>>>>>
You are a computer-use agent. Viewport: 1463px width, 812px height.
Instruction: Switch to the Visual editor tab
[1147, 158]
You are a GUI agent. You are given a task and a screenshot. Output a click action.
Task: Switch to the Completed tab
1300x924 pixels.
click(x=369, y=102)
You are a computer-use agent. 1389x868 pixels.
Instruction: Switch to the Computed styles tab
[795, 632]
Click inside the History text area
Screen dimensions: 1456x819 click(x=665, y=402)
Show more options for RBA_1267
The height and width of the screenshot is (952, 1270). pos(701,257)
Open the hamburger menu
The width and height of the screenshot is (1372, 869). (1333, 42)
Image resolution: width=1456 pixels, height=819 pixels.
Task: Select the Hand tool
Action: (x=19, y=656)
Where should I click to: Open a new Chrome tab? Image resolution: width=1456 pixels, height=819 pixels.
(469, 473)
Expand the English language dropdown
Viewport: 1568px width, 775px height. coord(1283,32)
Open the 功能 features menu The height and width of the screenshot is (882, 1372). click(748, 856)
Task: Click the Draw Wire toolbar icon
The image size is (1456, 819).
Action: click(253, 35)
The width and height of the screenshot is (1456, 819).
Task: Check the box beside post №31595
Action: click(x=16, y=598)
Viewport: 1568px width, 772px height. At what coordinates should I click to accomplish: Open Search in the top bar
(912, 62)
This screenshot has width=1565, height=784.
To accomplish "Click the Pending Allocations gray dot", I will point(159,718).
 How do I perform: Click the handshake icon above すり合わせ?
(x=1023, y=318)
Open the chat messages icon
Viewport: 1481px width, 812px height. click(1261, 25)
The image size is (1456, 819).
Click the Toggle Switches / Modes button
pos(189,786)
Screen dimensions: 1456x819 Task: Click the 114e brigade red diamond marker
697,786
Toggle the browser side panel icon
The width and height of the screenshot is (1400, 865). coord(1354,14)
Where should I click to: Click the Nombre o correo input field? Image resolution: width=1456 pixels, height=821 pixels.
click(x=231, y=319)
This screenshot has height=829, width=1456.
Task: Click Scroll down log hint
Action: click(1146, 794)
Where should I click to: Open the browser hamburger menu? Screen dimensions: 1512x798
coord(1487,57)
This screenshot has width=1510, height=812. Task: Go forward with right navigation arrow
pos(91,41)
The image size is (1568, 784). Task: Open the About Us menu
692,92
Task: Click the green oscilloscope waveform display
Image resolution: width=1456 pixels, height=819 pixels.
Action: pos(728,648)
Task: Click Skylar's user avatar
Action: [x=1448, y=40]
<<<<<
» **Exercise**
Copy the records above. Leave out nothing.

» **Completed task**
You are a computer-use agent. Viewport: 1463px width, 812px height.
Instruction: Switch to the Visual editor tab
[1147, 158]
You are a GUI agent. You are given a task and a screenshot. Output a click action.
Task: Switch to the Completed tab
1300x924 pixels.
click(x=369, y=102)
You are a computer-use agent. 1389x868 pixels.
Instruction: Switch to the Computed styles tab
[795, 632]
Click inside the History text area
Screen dimensions: 1456x819 click(x=665, y=402)
Show more options for RBA_1267
The height and width of the screenshot is (952, 1270). pos(701,257)
Open the hamburger menu
The width and height of the screenshot is (1372, 869). (1333, 42)
Image resolution: width=1456 pixels, height=819 pixels.
Task: Select the Hand tool
Action: (x=19, y=656)
Where should I click to: Open a new Chrome tab? Image resolution: width=1456 pixels, height=819 pixels.
(469, 473)
Expand the English language dropdown
Viewport: 1568px width, 775px height. coord(1283,32)
Open the 功能 features menu The height and width of the screenshot is (882, 1372). click(748, 856)
Task: Click the Draw Wire toolbar icon
The image size is (1456, 819).
Action: click(253, 35)
The width and height of the screenshot is (1456, 819).
Task: Check the box beside post №31595
Action: click(x=16, y=598)
Viewport: 1568px width, 772px height. At what coordinates should I click to accomplish: Open Search in the top bar
(912, 62)
This screenshot has width=1565, height=784.
To accomplish "Click the Pending Allocations gray dot", I will point(159,718).
 How do I perform: Click the handshake icon above すり合わせ?
(x=1023, y=318)
Open the chat messages icon
Viewport: 1481px width, 812px height. click(1261, 25)
The image size is (1456, 819).
Click the Toggle Switches / Modes button
pos(189,786)
Screen dimensions: 1456x819 Task: Click the 114e brigade red diamond marker
697,786
Toggle the browser side panel icon
The width and height of the screenshot is (1400, 865). coord(1354,14)
Where should I click to: Click the Nombre o correo input field? Image resolution: width=1456 pixels, height=821 pixels.
click(x=231, y=319)
This screenshot has height=829, width=1456.
Task: Click Scroll down log hint
Action: click(1146, 794)
Where should I click to: Open the browser hamburger menu? Screen dimensions: 1512x798
coord(1487,57)
This screenshot has width=1510, height=812. Task: Go forward with right navigation arrow
pos(91,41)
The image size is (1568, 784). Task: Open the About Us menu
692,92
Task: Click the green oscilloscope waveform display
Image resolution: width=1456 pixels, height=819 pixels.
Action: pos(728,648)
Task: Click Skylar's user avatar
Action: [x=1448, y=40]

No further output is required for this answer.